Daily Word
- Categories: Spirituality
- Frequency: Bi-monthly
- Circulation: 400,000
- Publisher: Unity World Headquarters
- First issue: 1924
- Country: United States
- Based in: Unity Village
- Language: English
- Website: www.dailyword.com
- ISSN: 0011-5525

= Daily Word =

Daily inspirational message provided by Unity Church

The Daily Word is a magazine that prints a daily inspirational message published by Unity. Themes include inner peace, hope, healing, guidance, and others.

==History==
Daily Word magazine has been printed continuously since 1924. In the early years, most of the messages were written by its first editor, Frank B. Whitney, who started it as an offshoot of the Silent Unity ministry. It spread by word-of-mouth and quadrupled its subscribers the first year it ran.
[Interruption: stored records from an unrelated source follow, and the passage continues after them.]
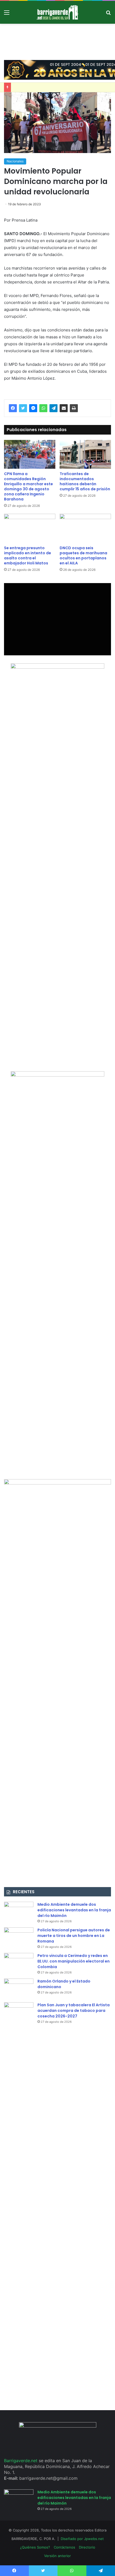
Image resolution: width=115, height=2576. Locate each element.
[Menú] (6, 14)
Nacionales (15, 161)
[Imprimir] (74, 408)
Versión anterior (57, 2556)
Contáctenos (64, 2547)
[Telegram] (53, 408)
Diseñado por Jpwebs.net (82, 2539)
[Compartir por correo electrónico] (64, 408)
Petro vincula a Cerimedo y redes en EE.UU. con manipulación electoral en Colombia (73, 1961)
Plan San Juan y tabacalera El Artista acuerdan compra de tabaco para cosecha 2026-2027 (73, 2010)
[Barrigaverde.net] (57, 12)
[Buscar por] (108, 14)
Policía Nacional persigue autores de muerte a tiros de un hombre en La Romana (73, 1935)
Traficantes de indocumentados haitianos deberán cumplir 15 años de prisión (85, 481)
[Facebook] (13, 408)
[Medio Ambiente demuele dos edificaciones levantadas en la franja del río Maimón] (18, 1912)
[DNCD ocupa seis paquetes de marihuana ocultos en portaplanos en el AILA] (85, 528)
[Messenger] (33, 408)
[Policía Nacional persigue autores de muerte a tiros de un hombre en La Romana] (18, 1937)
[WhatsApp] (43, 408)
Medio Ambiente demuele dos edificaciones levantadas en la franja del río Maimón (74, 1910)
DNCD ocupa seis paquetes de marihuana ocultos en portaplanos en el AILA (83, 555)
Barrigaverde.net (21, 2460)
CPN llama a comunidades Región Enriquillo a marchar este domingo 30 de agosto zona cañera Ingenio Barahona (28, 486)
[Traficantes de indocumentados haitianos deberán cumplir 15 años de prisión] (85, 454)
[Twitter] (23, 408)
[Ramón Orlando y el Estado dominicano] (18, 1989)
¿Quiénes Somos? (35, 2547)
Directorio (87, 2547)
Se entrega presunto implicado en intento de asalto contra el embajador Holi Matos (27, 555)
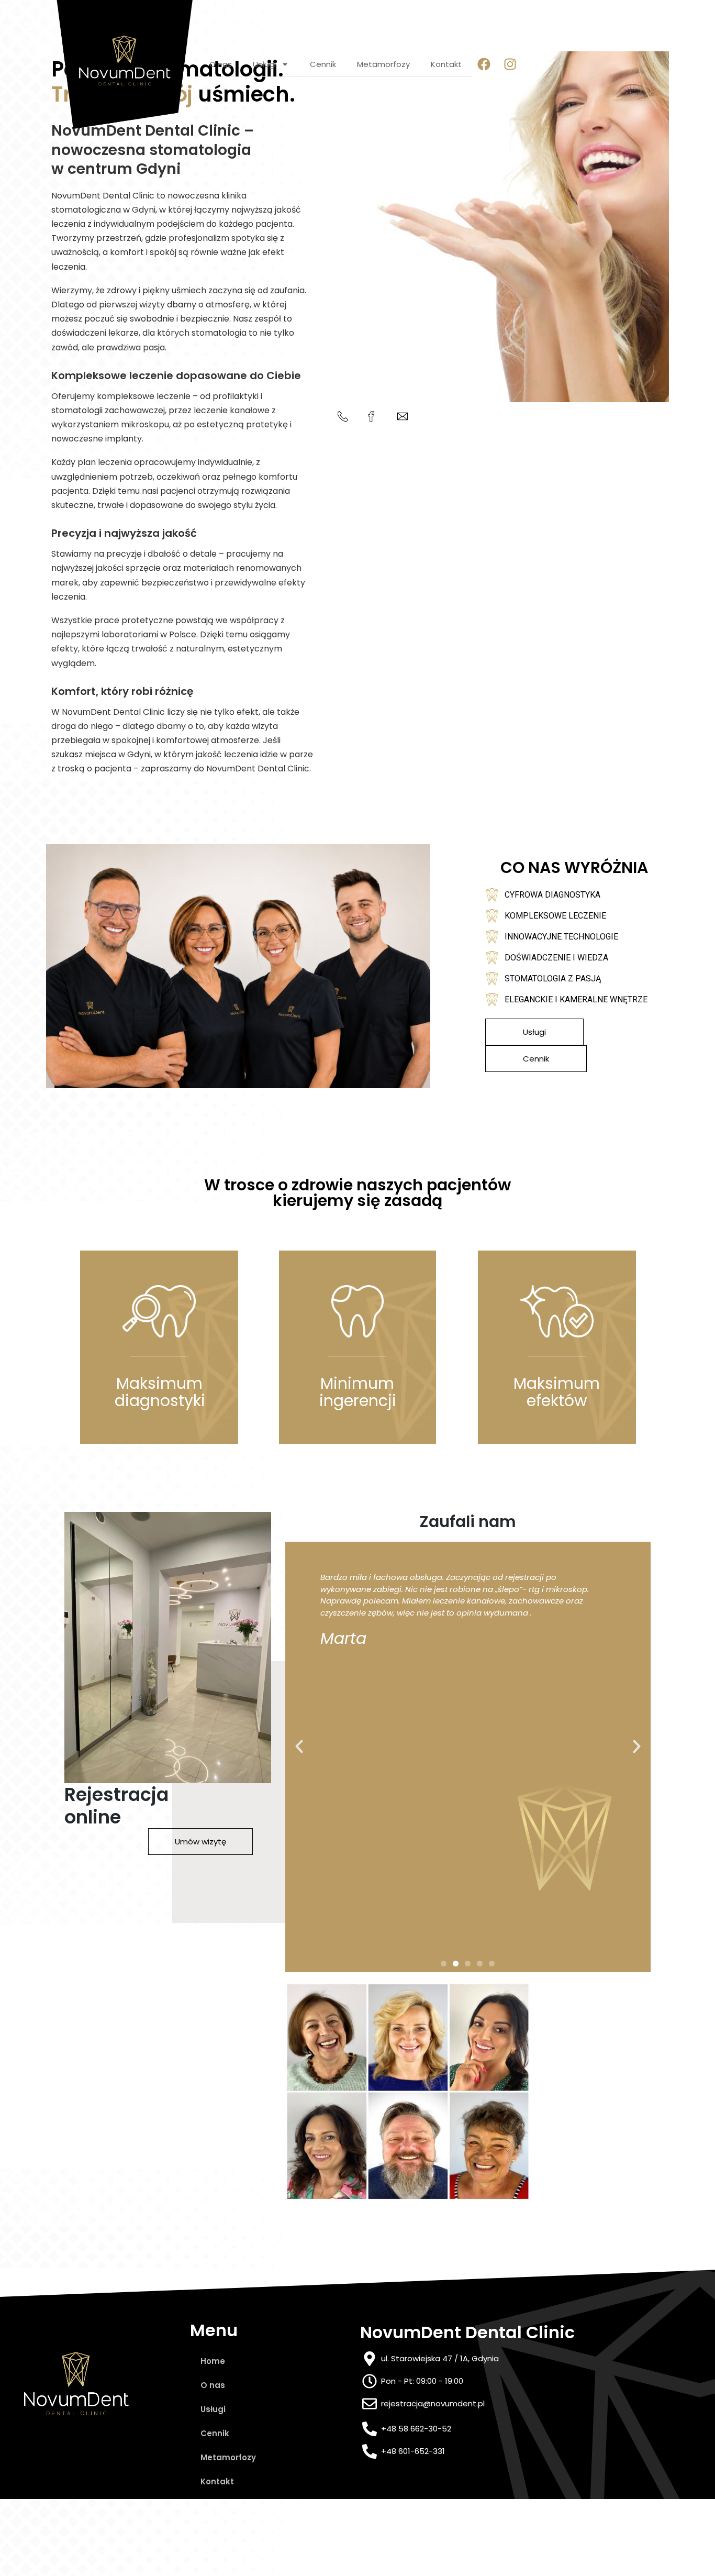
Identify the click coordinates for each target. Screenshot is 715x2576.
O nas (220, 64)
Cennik (323, 64)
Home (212, 2361)
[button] (299, 1746)
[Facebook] (484, 64)
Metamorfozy (383, 64)
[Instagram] (510, 64)
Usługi (264, 64)
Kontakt (446, 64)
Daily Word in Braille began in 1934, and is available for free to the blind through Message of Hope. Daily Word in Spanish, La Palabra Diaria, was first published in March 1955. Daily Word in Large Type was introduced in 1978.

Among Daily Words former editors are Colleen Zuck and Martha Smock. The magazine has featured articles contributed by many prominent thinkers, including Wayne Dyer, Naomi Judd, Mark Victor Hansen, Wally Amos, June Allyson, David Friedman, Appiani Stephen and Thomas Moore. Cartoonist Bill Keane has also contributed. Dorothy Bridges also contributed.
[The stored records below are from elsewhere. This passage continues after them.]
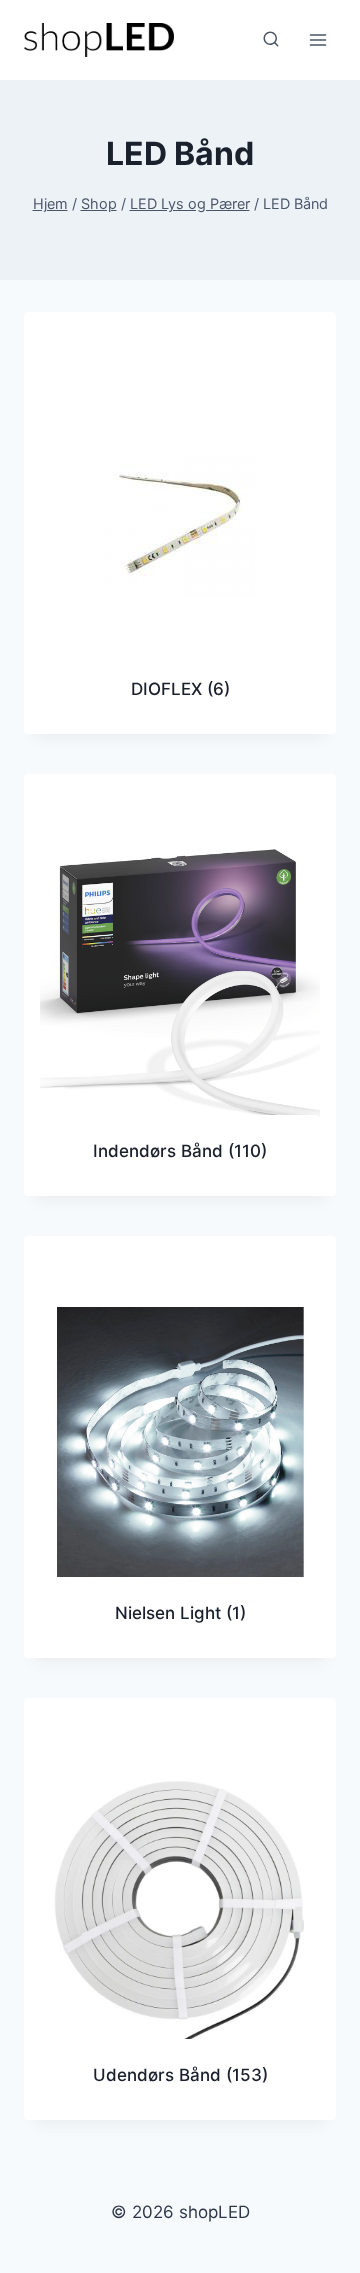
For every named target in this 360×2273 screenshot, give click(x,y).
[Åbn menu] (317, 39)
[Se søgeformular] (271, 40)
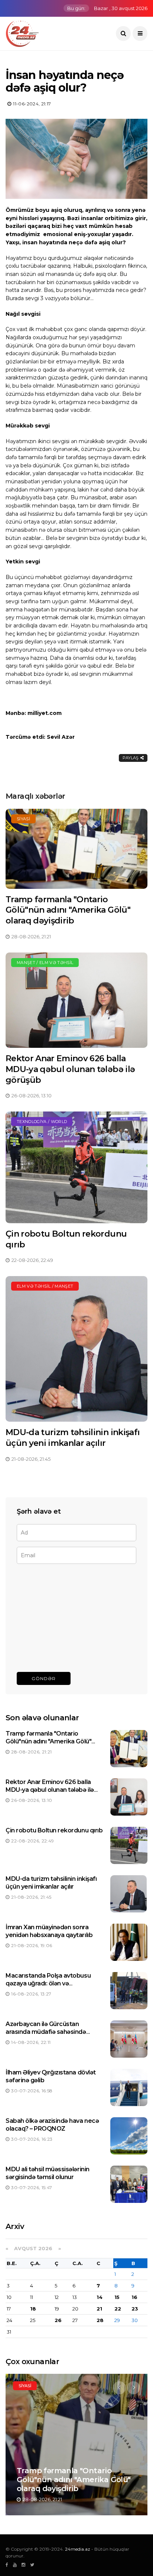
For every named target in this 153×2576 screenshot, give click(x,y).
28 (100, 2320)
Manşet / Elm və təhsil (45, 962)
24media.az (77, 2549)
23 (134, 2309)
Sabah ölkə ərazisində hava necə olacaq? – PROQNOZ (52, 2124)
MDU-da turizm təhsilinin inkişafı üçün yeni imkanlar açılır (73, 1437)
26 (58, 2320)
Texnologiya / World (42, 1121)
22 (117, 2309)
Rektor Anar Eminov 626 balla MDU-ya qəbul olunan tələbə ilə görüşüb (70, 1069)
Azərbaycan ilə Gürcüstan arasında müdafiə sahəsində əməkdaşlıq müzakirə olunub (47, 2031)
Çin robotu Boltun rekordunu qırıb (54, 1830)
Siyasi (23, 818)
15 (117, 2297)
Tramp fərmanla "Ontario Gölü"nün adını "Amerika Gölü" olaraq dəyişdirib (68, 910)
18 (33, 2309)
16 (134, 2297)
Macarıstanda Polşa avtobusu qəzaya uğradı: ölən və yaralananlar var (48, 1983)
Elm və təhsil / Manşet (45, 1286)
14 (99, 2297)
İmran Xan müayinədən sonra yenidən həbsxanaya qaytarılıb (49, 1931)
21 (99, 2309)
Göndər (44, 1678)
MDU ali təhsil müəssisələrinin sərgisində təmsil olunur (47, 2173)
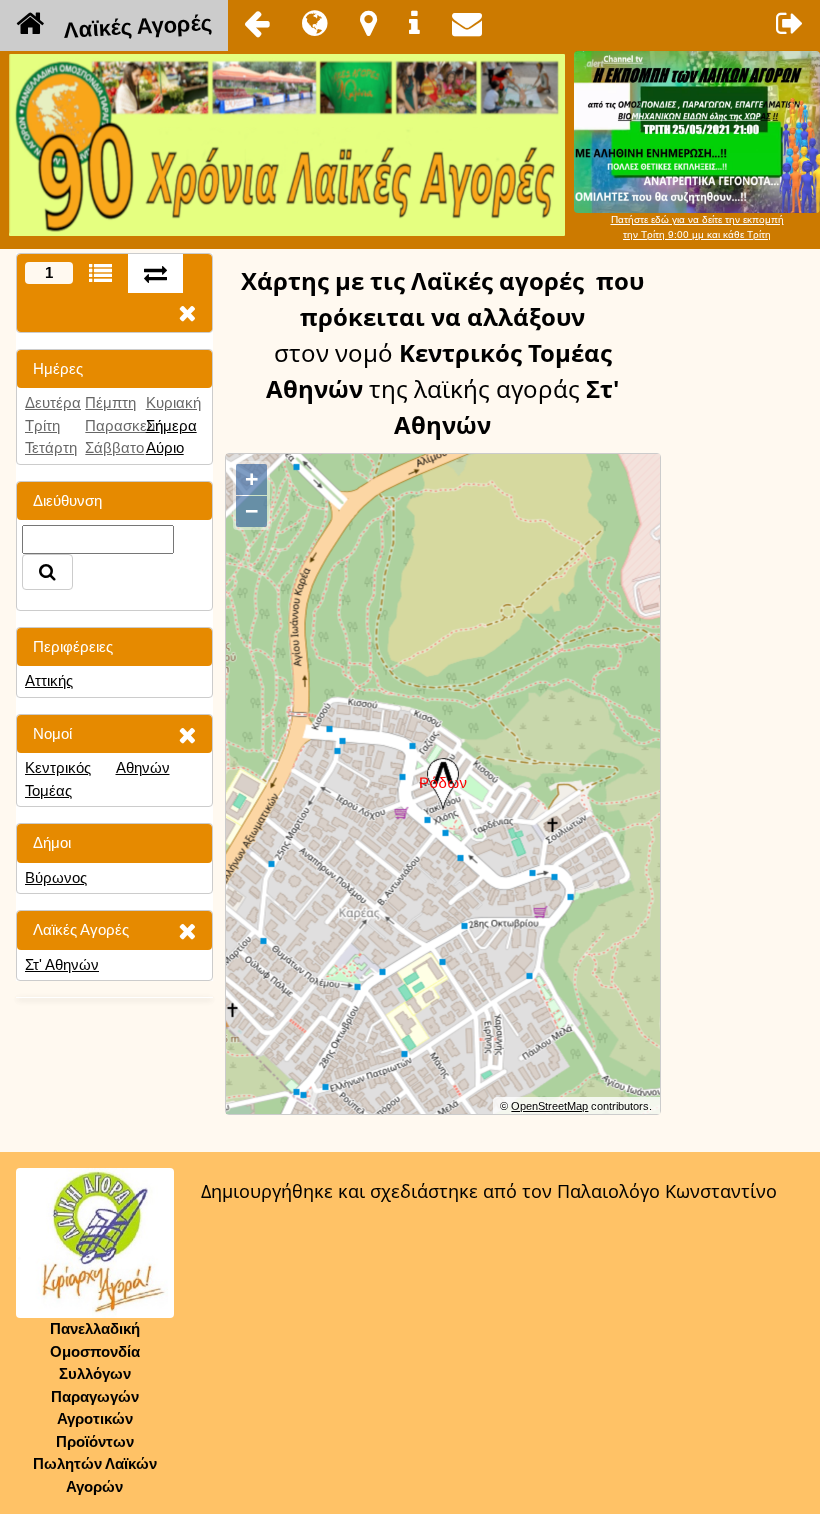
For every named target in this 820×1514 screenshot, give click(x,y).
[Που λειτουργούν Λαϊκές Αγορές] (368, 23)
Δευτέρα (53, 402)
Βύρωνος (56, 877)
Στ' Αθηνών (62, 964)
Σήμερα (171, 425)
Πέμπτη (110, 402)
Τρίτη (42, 425)
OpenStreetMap (549, 1106)
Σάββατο (114, 447)
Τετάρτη (51, 447)
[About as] (414, 23)
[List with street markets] (100, 273)
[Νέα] (315, 23)
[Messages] (467, 23)
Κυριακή (173, 402)
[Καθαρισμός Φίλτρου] (187, 734)
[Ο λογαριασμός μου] (790, 23)
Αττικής (49, 680)
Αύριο (165, 447)
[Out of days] (155, 273)
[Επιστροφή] (257, 23)
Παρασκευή (124, 425)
In 1997, the magazine had 1.2 million subscribers and 6.5 million pass-along readers. Rodale Press published a book of 365 daily meditations based on the Daily Word.

==Notable readers==
Edward Brooke always carried a copy of the Daily Word. Richard Block, Michael York, Doris Day, Robert Stack, Fannie Flagg, Rolonda Watts were regular readers. Oprah Winfrey says she starts each day reading Daily Word. Denzel Washington is also a reader of Daily Word.